TASK PROMPT:
Copy exactly, and only, the lines from the line containing "Click the 'We hope you're doing okay' line" through the last line of the records below, both included, and leave out any pictures.

Saved data entries:
--- --- ---

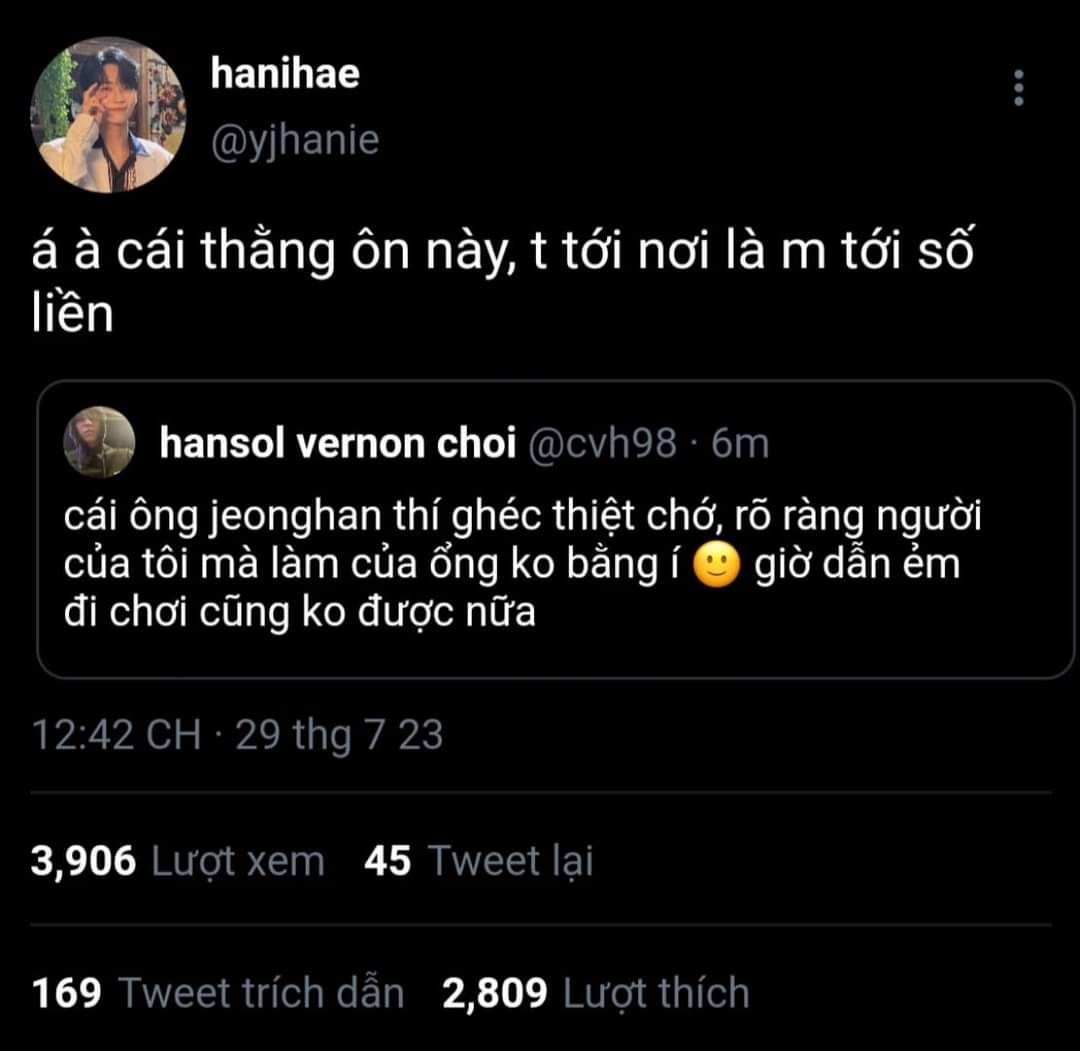Select the line 'đi chơi cũng ko được nữa'
The height and width of the screenshot is (1051, 1080).
click(x=300, y=612)
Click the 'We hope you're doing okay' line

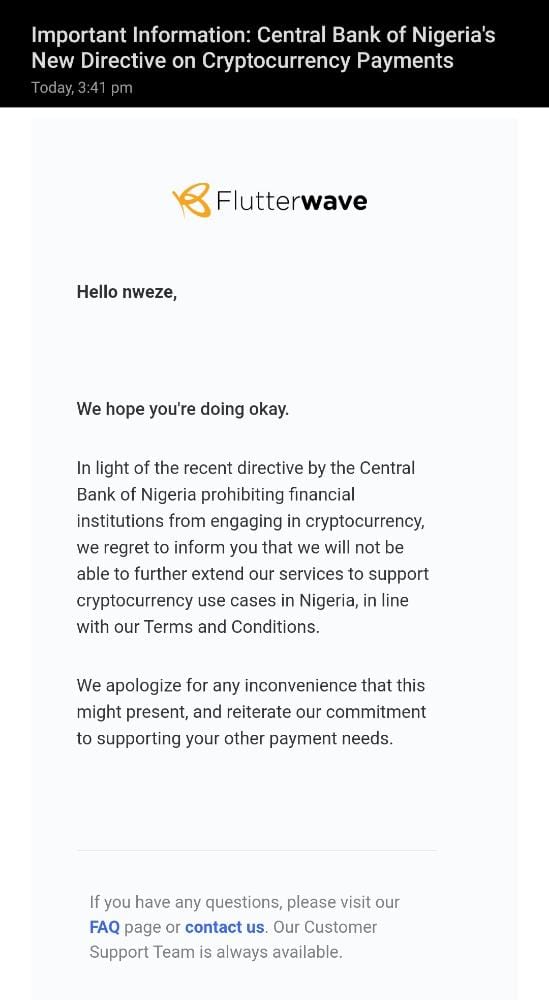182,409
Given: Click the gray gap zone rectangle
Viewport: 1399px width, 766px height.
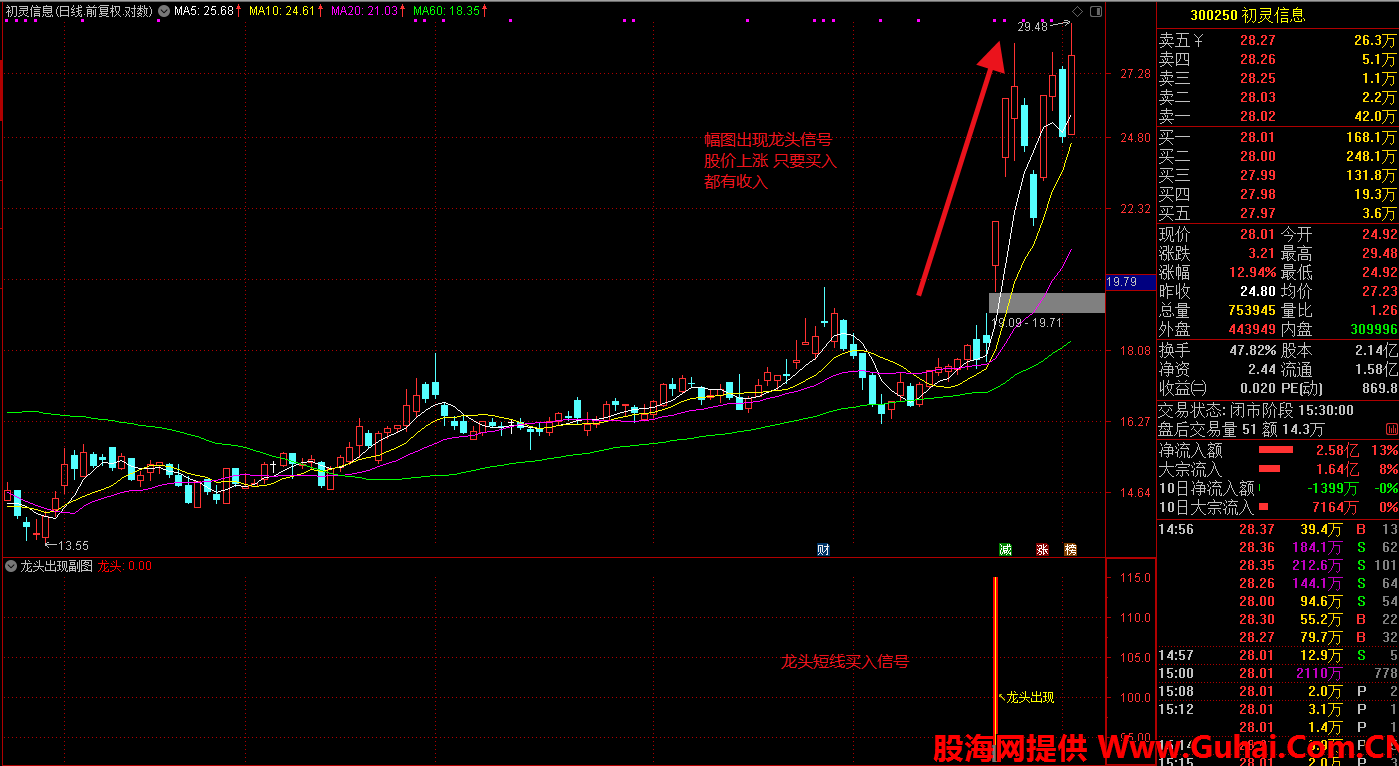Looking at the screenshot, I should point(1046,302).
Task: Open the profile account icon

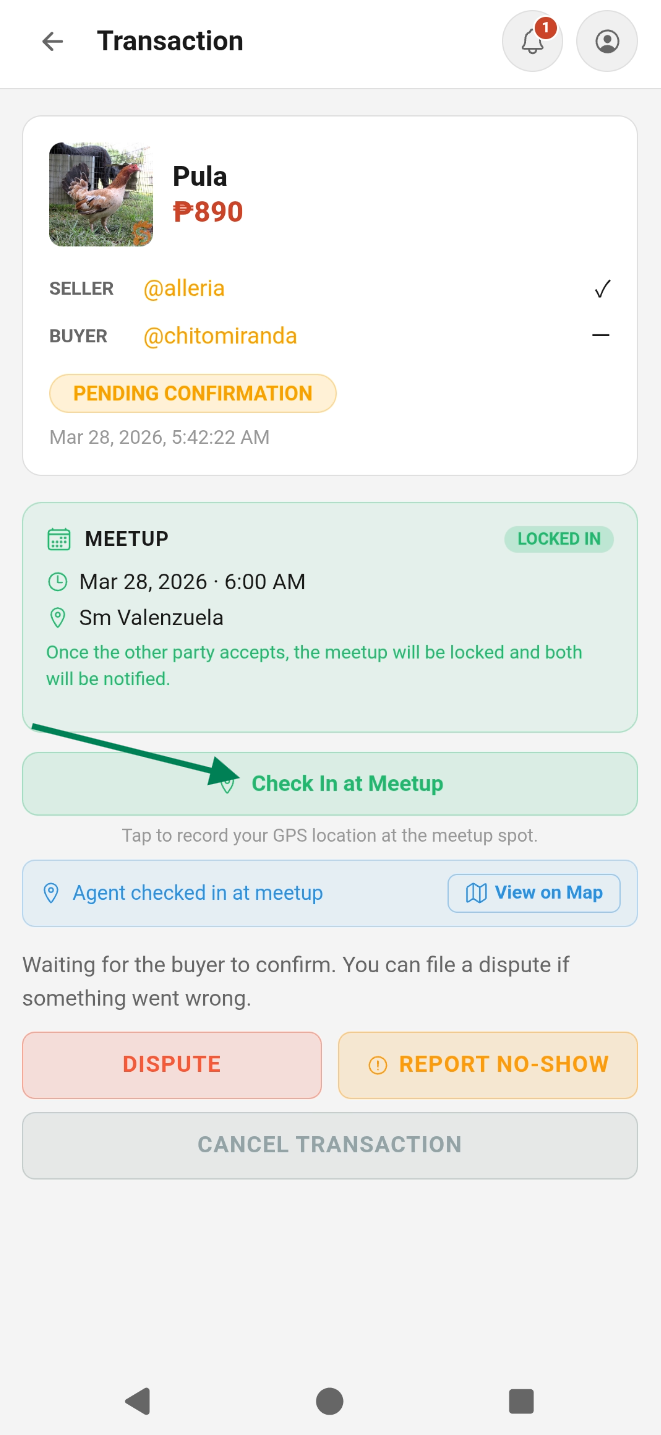Action: tap(607, 41)
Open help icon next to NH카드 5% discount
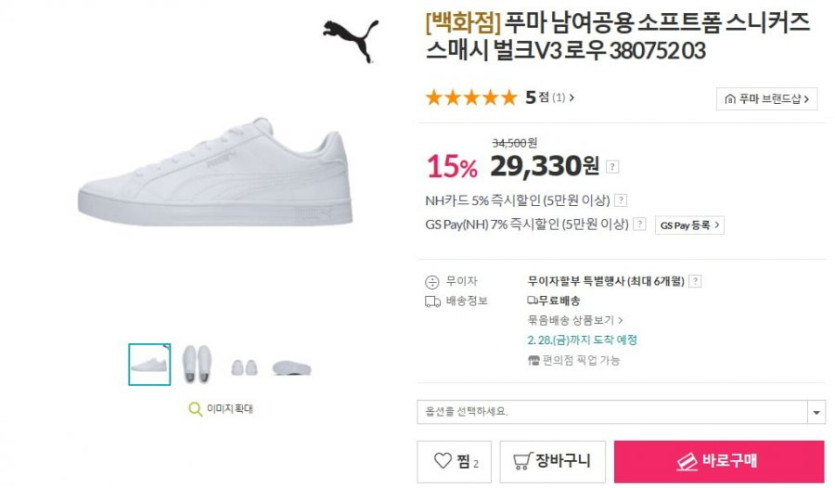Viewport: 835px width, 488px height. tap(620, 200)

--- --- ---

ANSWER TO THIS EXERCISE:
Click the 'We hope you're doing okay' line

182,409
Given: Click the gray gap zone rectangle
Viewport: 1399px width, 766px height.
Looking at the screenshot, I should point(1046,302).
Task: Open the profile account icon

Action: tap(607, 41)
Open help icon next to NH카드 5% discount
Viewport: 835px width, 488px height. tap(620, 200)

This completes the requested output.